» WHAT TO WORK ON
Reproduce the listing below line for line, leaving every character unchanged.

» DATA FOR PROCESSING

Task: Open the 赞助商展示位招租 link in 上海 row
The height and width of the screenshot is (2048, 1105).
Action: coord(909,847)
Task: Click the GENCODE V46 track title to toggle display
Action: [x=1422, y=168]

» RESPONSE TO THE EXERCISE
Task: Open the 赞助商展示位招租 link in 上海 row
The height and width of the screenshot is (2048, 1105).
Action: coord(909,847)
Task: Click the GENCODE V46 track title to toggle display
Action: [x=1422, y=168]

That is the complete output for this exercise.